### [Records provided]
= Beginning of Section =

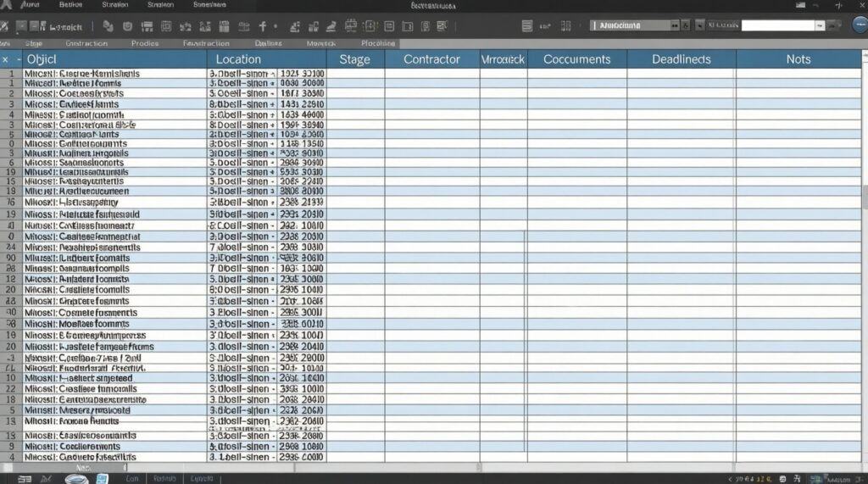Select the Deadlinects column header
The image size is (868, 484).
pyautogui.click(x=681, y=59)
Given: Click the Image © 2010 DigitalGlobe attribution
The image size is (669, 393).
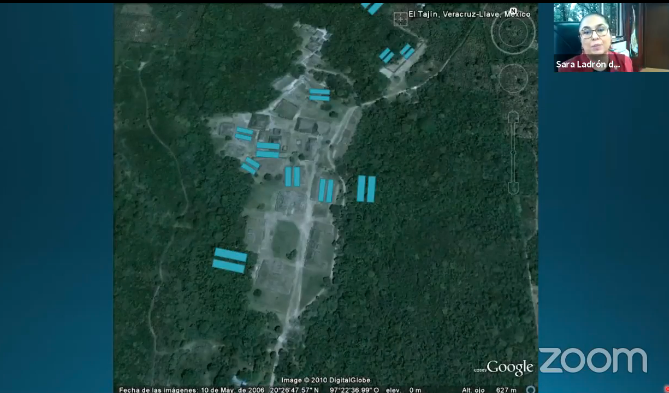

= End of Section =

### [What you need to do]
Please give again, word for word, the lines from the one containing "Given: Click the" through the last line of the listing above, inclusive, and leave out pictures.

### [Task response]
Given: Click the Image © 2010 DigitalGlobe attribution
The image size is (669, 393).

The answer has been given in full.